La question est vraiment immense. Sur les vertus de la mondialisation, c’était plutôt de pouvoir bénéficier de pouvoir rouler en voiture, de pouvoir mettre de l’essence dedans, de pouvoir manger des ananas, de pouvoir bénéficier des progrès de la technologie médicale qui est découverte à un endroit, etc. Les limites de la mondialisation, on pourrait en discuter longtemps aussi.
Sur le bien-être collectif, finalement, que pourrait apporter une délocalisation, en complément, le résultat n’est pas linéaire. Ça ne peut pas être noir et blanc. Cela dépend vraiment des zones géographiques, des entreprises. Est-ce qu’on parle de Lévis Strauss ? De Nike ? Des entreprises ont effectivement une approche citoyenne. Tout à l’heure, je parlais de HP. Je n’ai pas du tout d’actions HP. Mais HP, grand producteur de micro-informatique avec une grosse implantation à Shanghai, a une approche citoyenne tout à fait intéressante. Ils disent : “ On se veut avoir une approche citoyenne ”. Au-delà des mots, ils ont effectivement un souci très grand, déjà sur l’âge des personnes qu’ils emploient dans leur entreprise. C’est très dur d’arriver à identifier l’âge d’un Chinois. Ils contribuent au développement local là où est leur site. Ils passent des accords avec la municipalité et construisent des centres sociaux, contribuent au développement d’un gymnase, des routes, de l’assainissement de l’eau, etc.

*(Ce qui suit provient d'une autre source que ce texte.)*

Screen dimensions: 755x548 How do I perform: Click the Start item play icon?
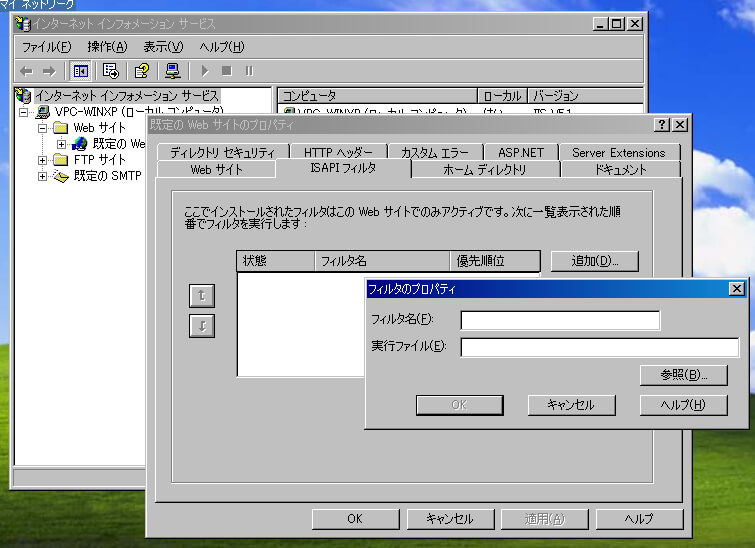(205, 71)
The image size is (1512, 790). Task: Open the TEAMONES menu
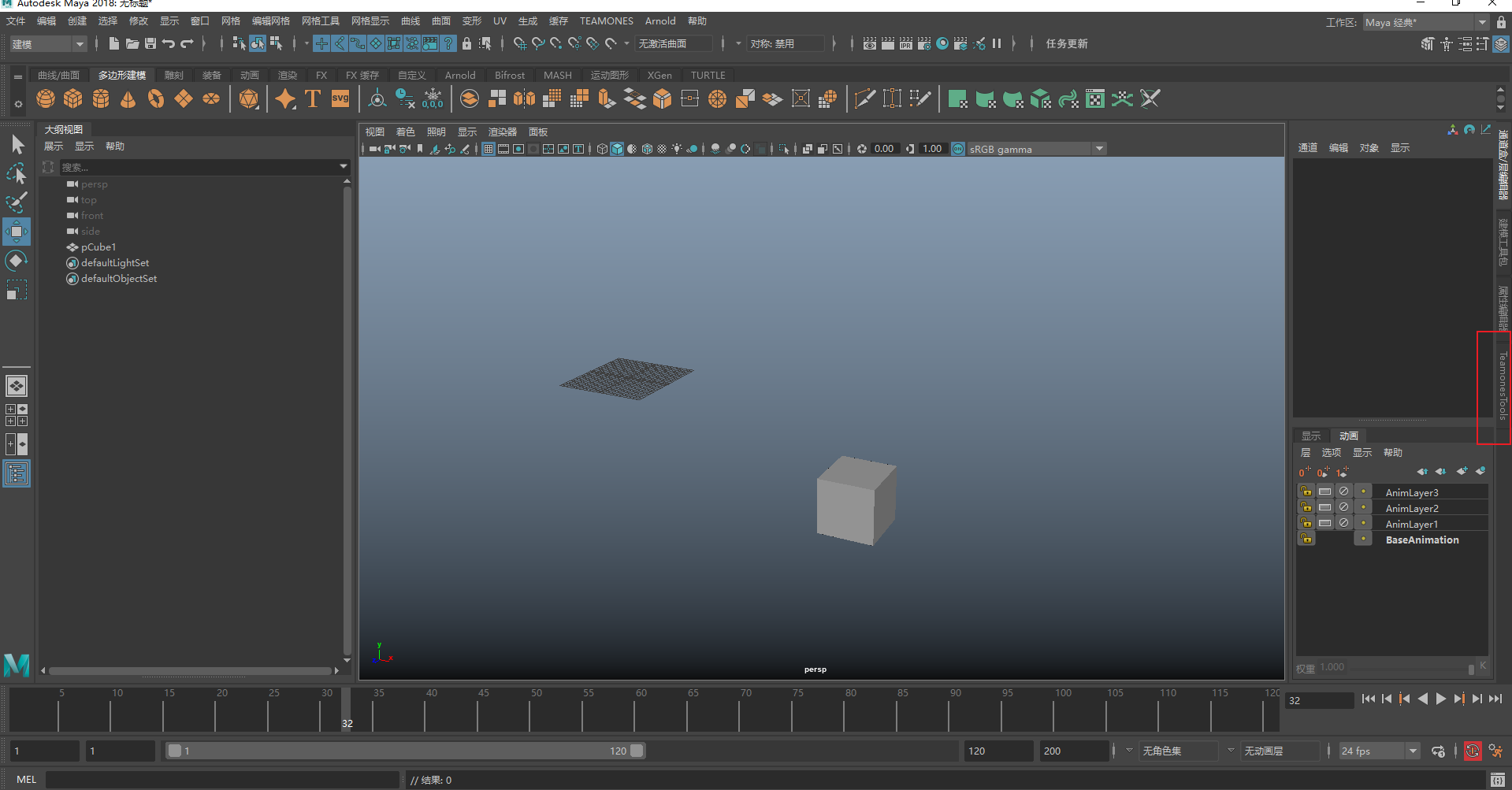(606, 21)
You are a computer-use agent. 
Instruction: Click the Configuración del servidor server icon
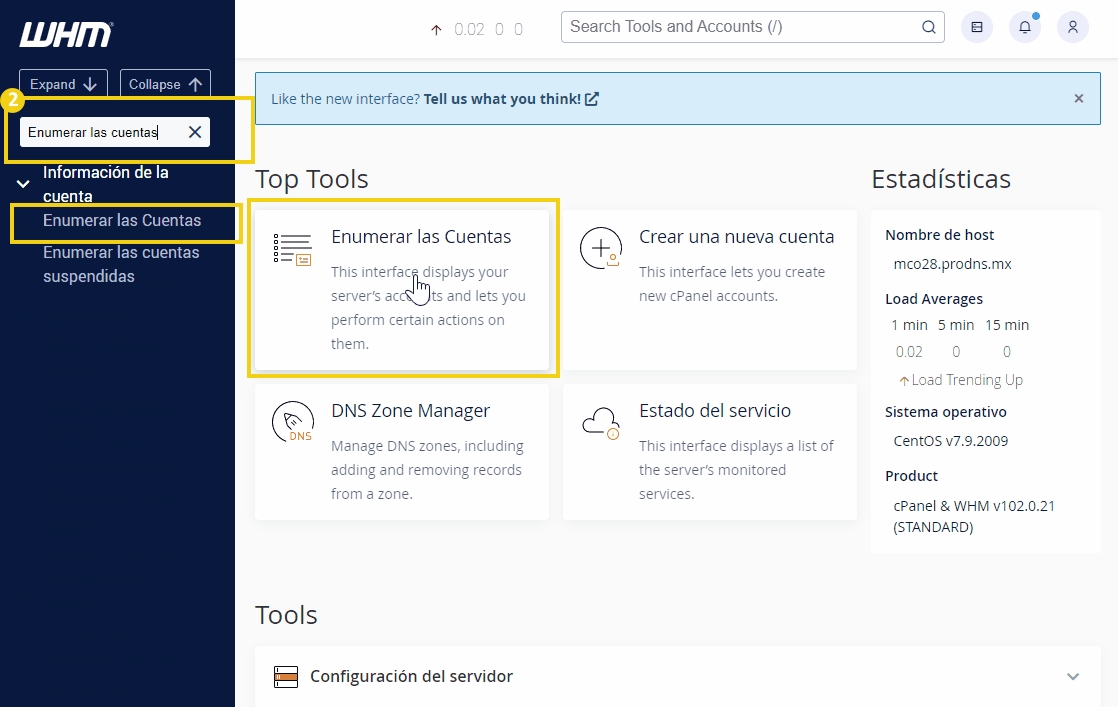pos(286,676)
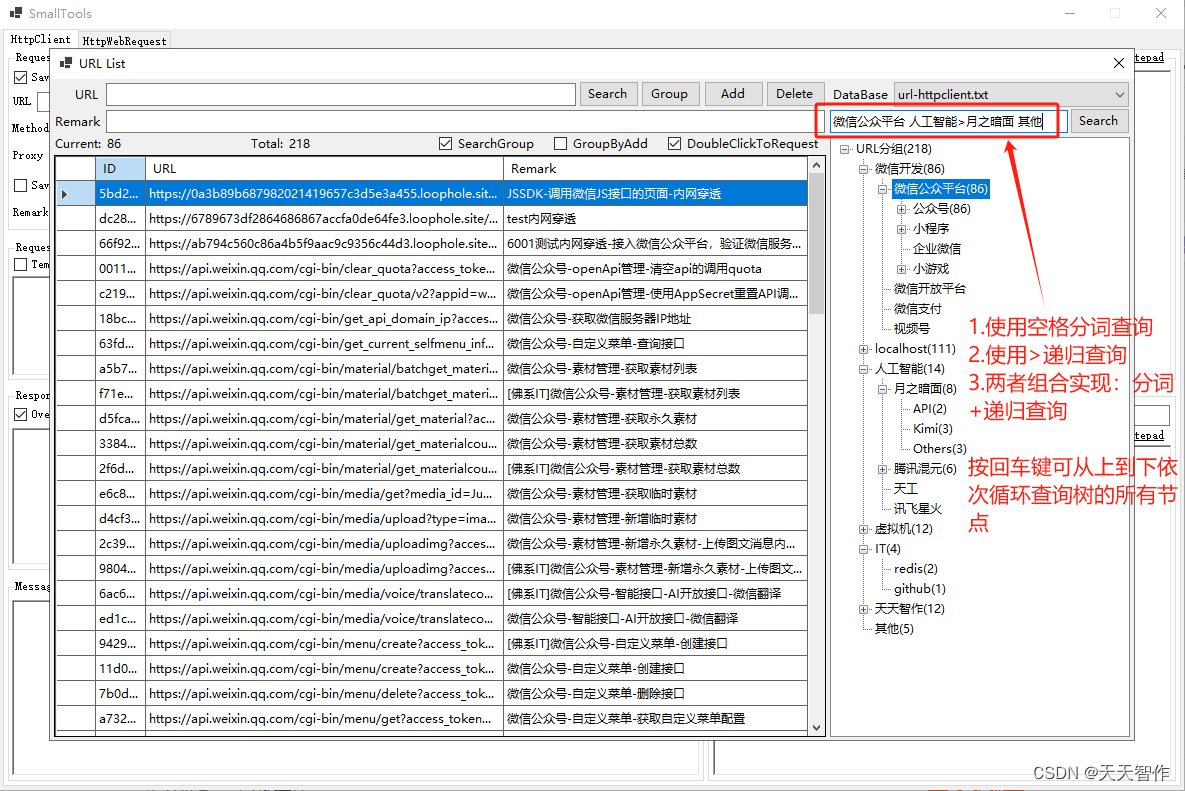Click the Search button beside the tree filter box
The image size is (1185, 791).
(x=1098, y=120)
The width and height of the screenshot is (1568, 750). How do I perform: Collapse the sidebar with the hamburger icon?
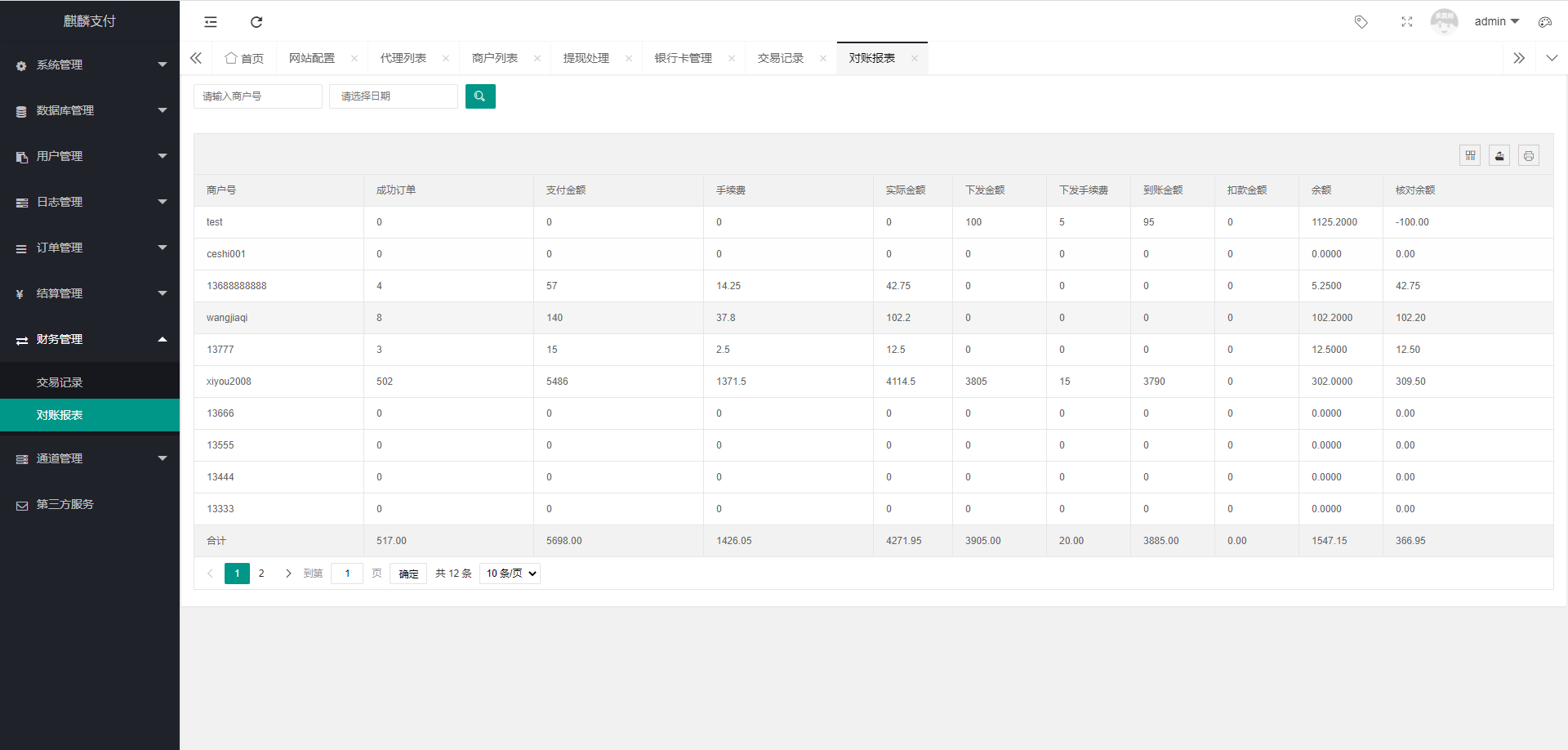point(211,22)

Est-ce que cela développe le niveau de vie ? Là aussi, c’est un peu compliqué parce que ces mêmes entreprises qui délocalisent paieront évidemment des salaires qui, d’ici, nous paraissent extrêmement faibles, mais là-bas sont souvent bien plus élevés, de l’ordre de 20 à 30 %, que les salaires locaux. Les gens qui travaillent dans cette firme sont vraiment très satisfaits d’y travailler même si parfois, ce sont des conditions pour le moins compliquées.
Dans le cas de la Chine, j’ai vu cela dans une entreprise, beaucoup de population rurale, de paysans venaient travailler massivement à une période de l’année. Ils travaillaient au maximum. Leur objectif était d’avoir le maximum de rémunération salariale. Et dès qu’arrivait la période de la récolte, ils quittaient l’entreprise. C’était une des explications possibles du turn over très intense en Chine. Ils revenaient à la récolte, et souvent ils avaient accumulé suffisamment d’argent en six mois pour ne plus revenir. Ils apportaient effectivement des ressources non négligeables à leur famille dans des provinces qui étaient souvent très reculées.
Faire le bilan d’une délocalisation localement, j’en serais absolument incapable ici d’une manière un peu sérieuse, en deux minutes. Par contre, il y a quand même quelque part des retombées en termes d’emplois, en termes d’infrastructures, en termes de devises, en termes de formation. Après, est-ce qu’on parle du middle management, des opérateurs à ras du sol, du hight management ? C’est effectivement une question trop vaste.